Records provided
-*-
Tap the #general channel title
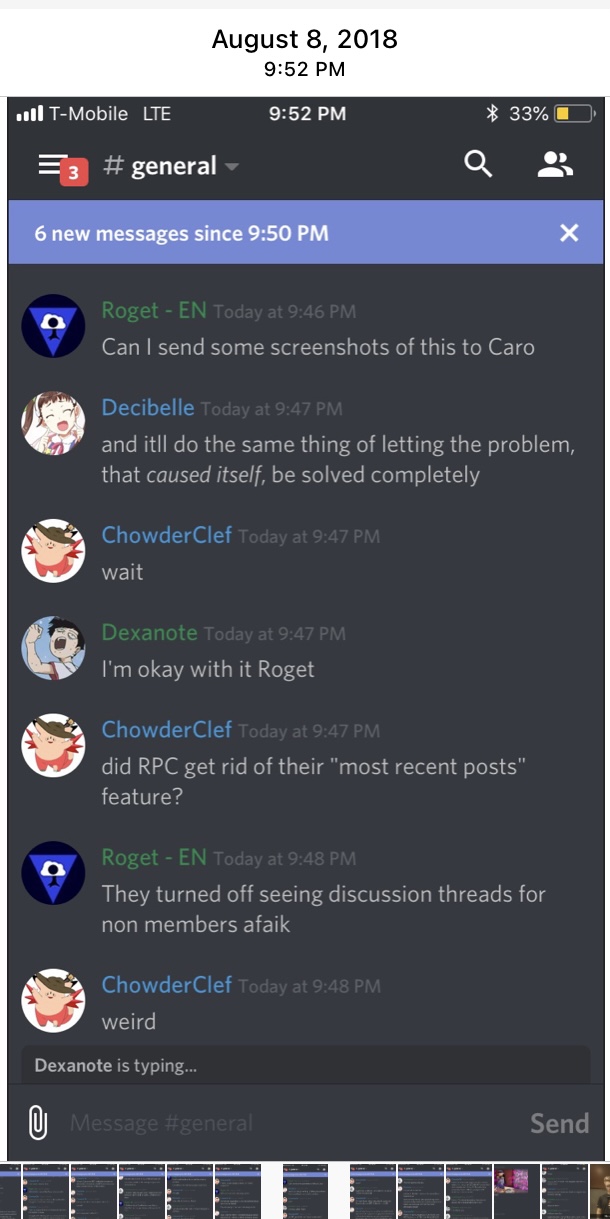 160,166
-*-
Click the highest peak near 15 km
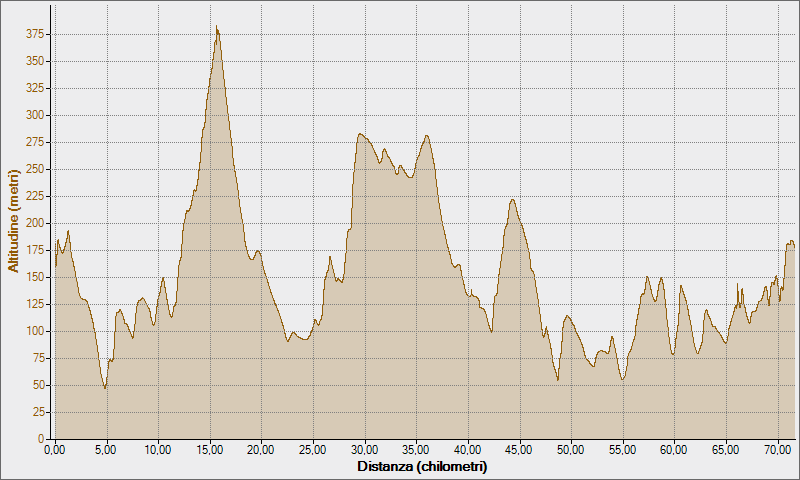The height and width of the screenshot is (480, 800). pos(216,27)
-*-
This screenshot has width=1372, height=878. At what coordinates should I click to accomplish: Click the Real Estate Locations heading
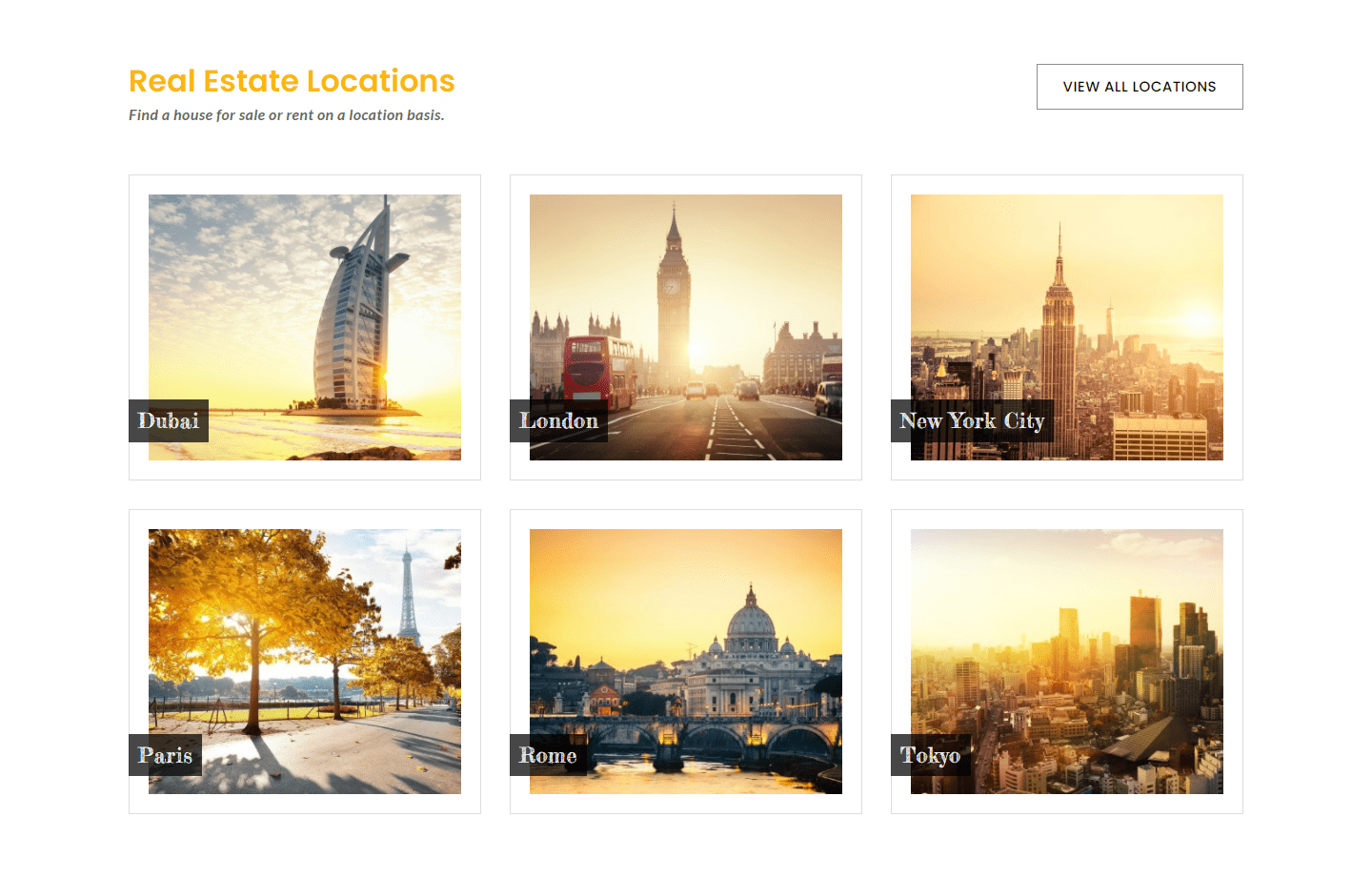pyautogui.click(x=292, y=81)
-*-
What the task asks
Could you copy out, word for word, the lines of the records starting with the line containing "This screenshot has" and going on through the line containing "pyautogui.click(x=292, y=81)", leaving the pictures out?

Result for this task
This screenshot has width=1372, height=878. At what coordinates should I click to accomplish: Click the Real Estate Locations heading
pyautogui.click(x=292, y=81)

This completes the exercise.